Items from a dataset
"""

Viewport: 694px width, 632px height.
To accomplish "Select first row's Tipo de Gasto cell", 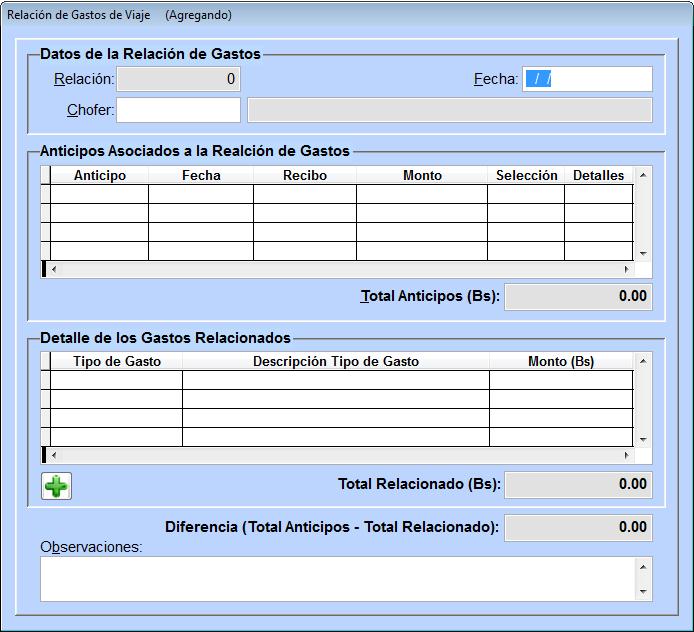I will pyautogui.click(x=116, y=380).
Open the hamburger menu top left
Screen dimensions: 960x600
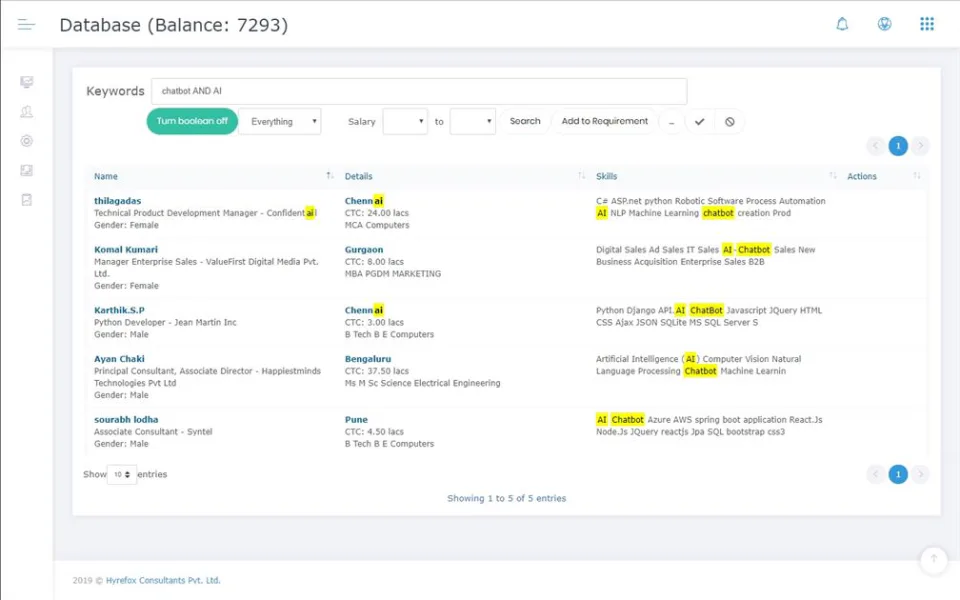tap(26, 22)
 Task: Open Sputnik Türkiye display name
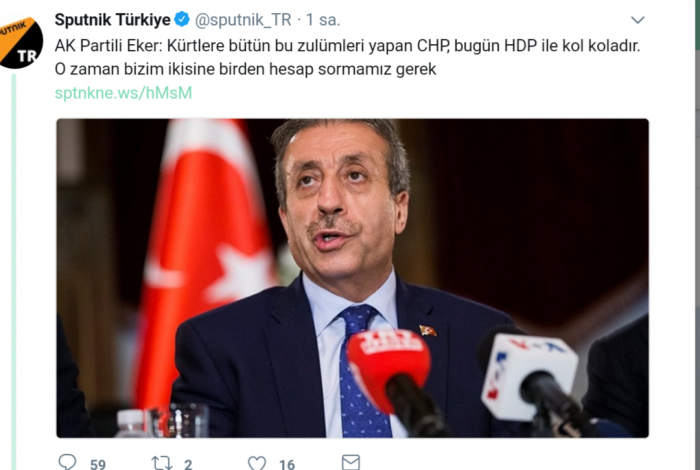[112, 20]
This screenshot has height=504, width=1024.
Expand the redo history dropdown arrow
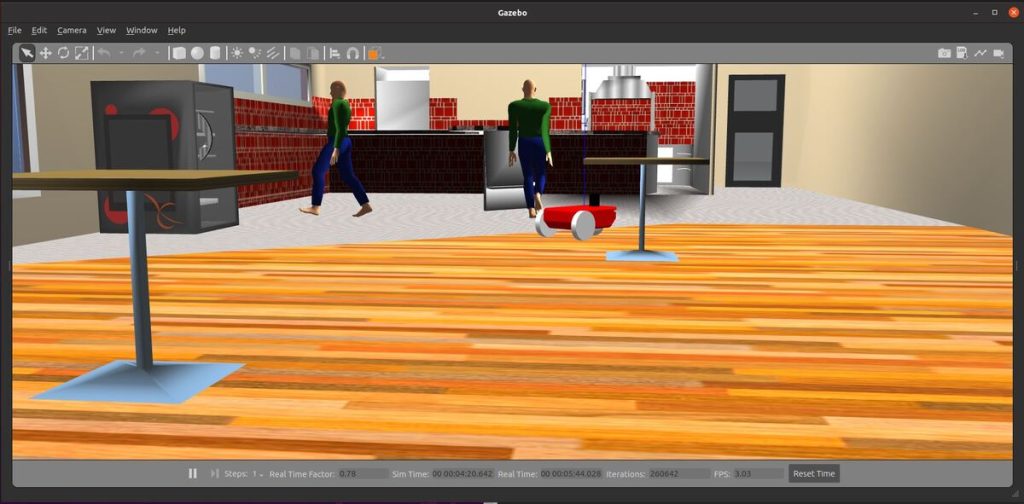tap(157, 53)
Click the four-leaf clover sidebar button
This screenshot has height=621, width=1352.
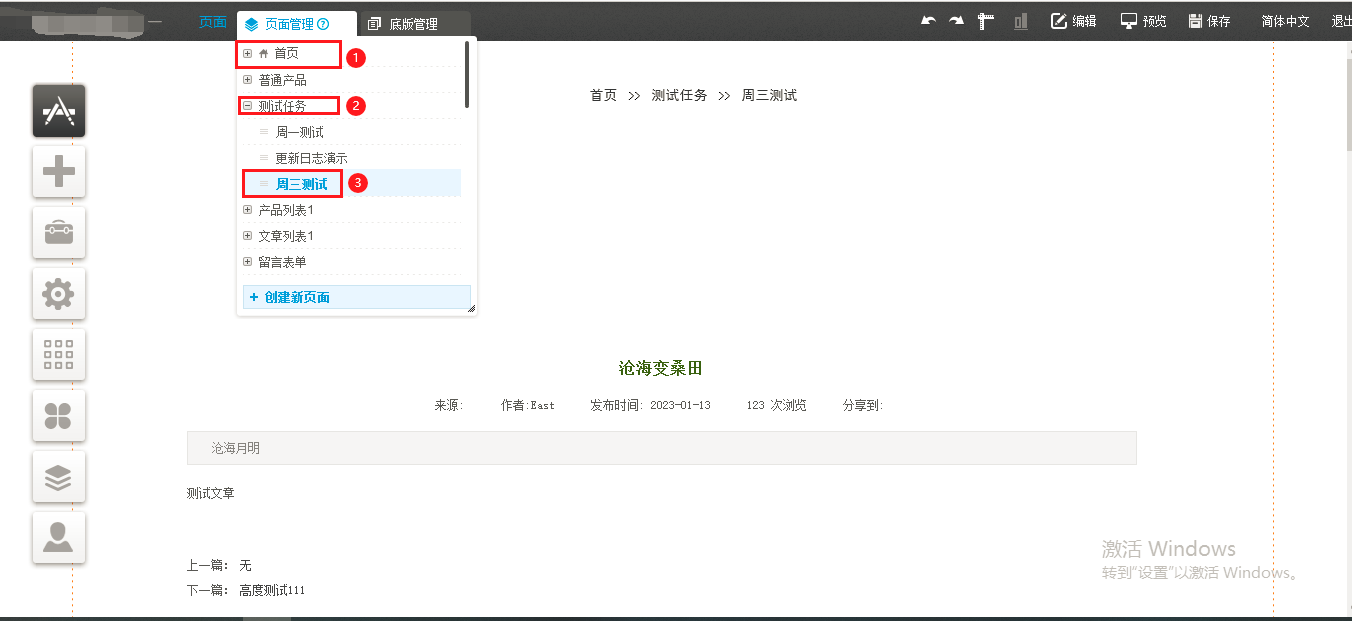click(x=59, y=416)
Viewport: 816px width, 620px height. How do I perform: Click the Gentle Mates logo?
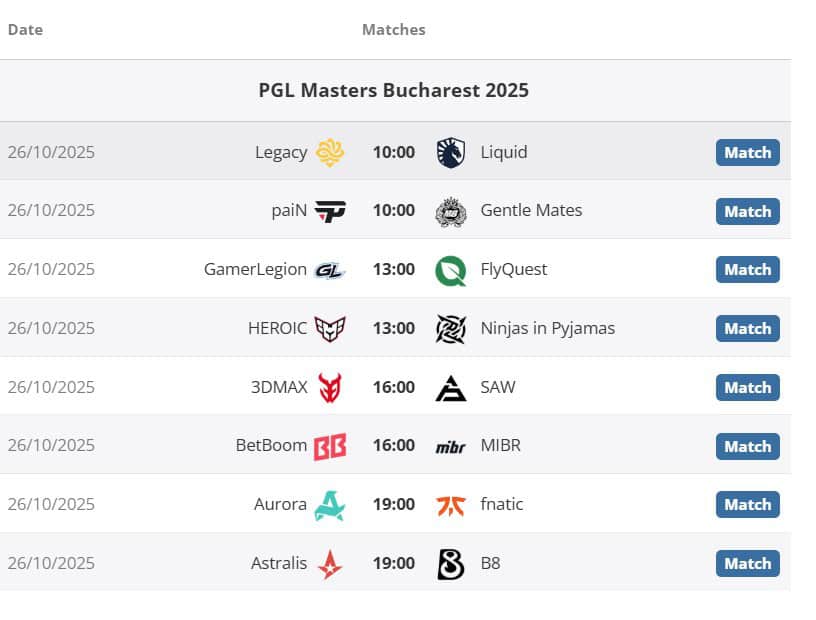pos(451,211)
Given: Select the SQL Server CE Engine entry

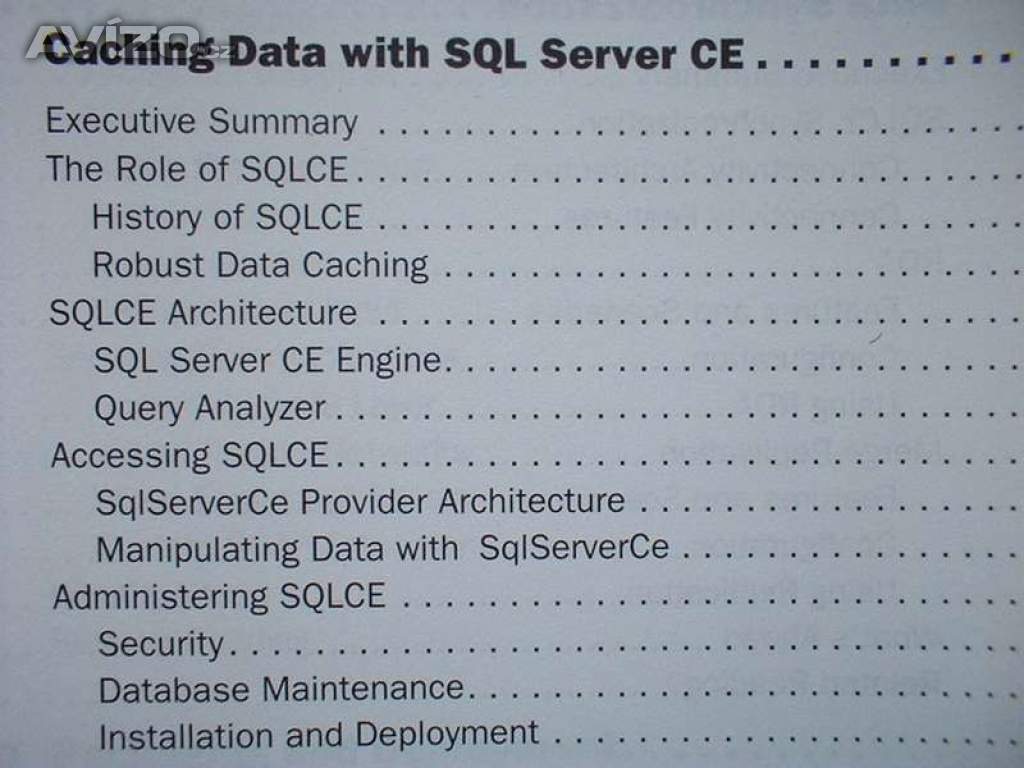Looking at the screenshot, I should [267, 360].
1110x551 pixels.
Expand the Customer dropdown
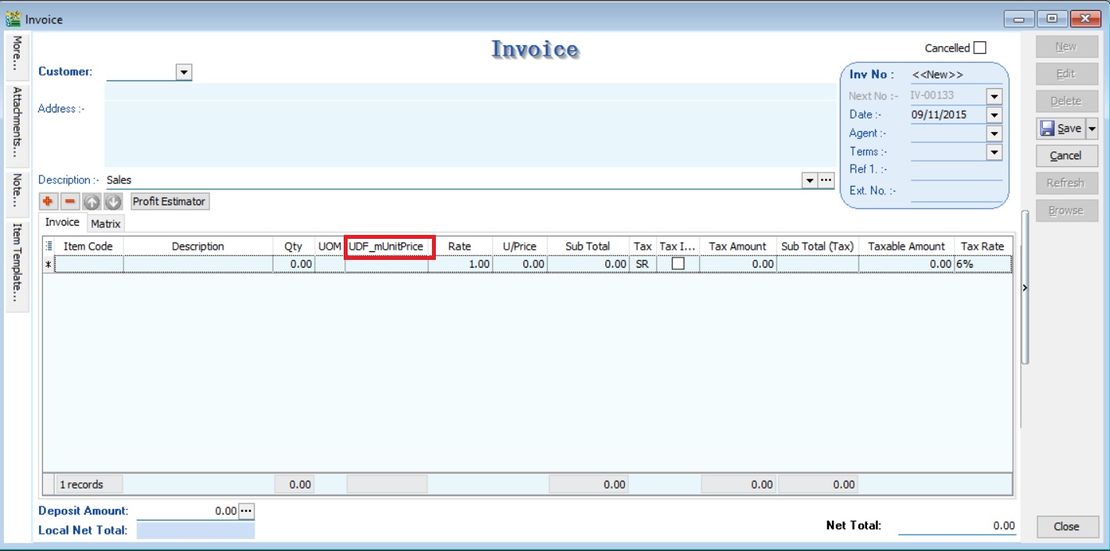tap(184, 72)
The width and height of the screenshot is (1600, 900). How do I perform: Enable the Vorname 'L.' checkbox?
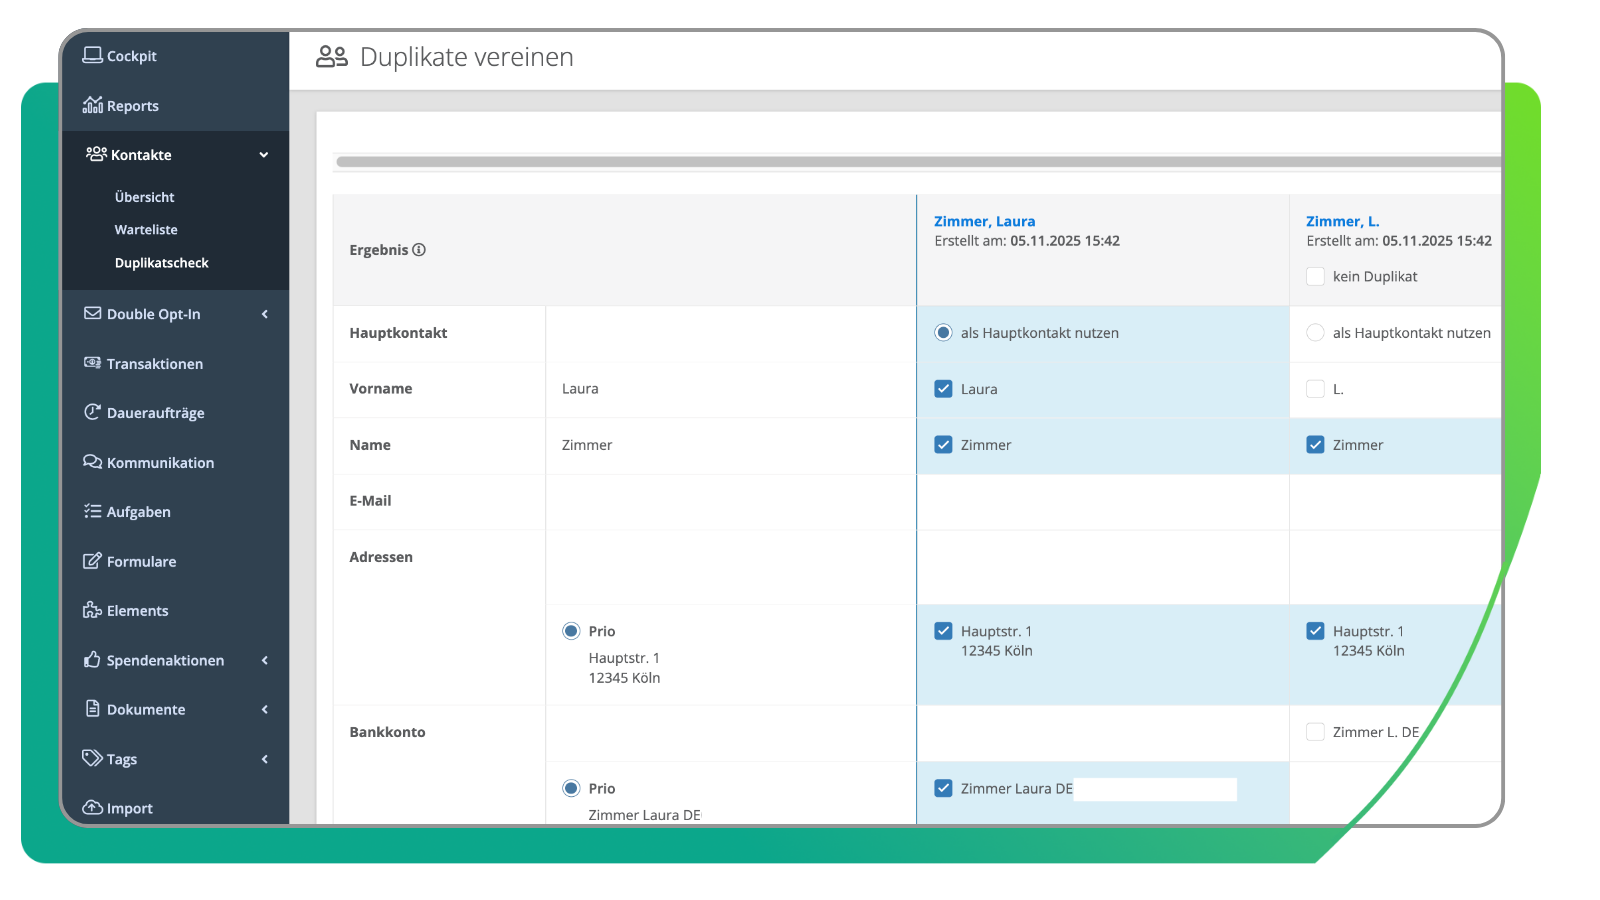coord(1315,389)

"""

-- Your instructions --
Beginning with the line that contains "Screen dimensions: 960x600" and ending with the last line of the data, restate each line word for word. Exclude the pictures.

-- Answer for this exercise --
Screen dimensions: 960x600
tap(26, 22)
 Task: Open Sputnik Türkiye display name
[112, 20]
This screenshot has height=504, width=1024.
Expand the redo history dropdown arrow
tap(157, 53)
Click the four-leaf clover sidebar button
This screenshot has height=621, width=1352.
click(x=59, y=416)
Viewport: 816px width, 620px height. How do I perform: Click the Gentle Mates logo?
pos(451,211)
Given: Select the SQL Server CE Engine entry

Looking at the screenshot, I should [267, 360].
1110x551 pixels.
Expand the Customer dropdown
tap(184, 72)
The width and height of the screenshot is (1600, 900). How do I perform: Enable the Vorname 'L.' checkbox?
coord(1315,389)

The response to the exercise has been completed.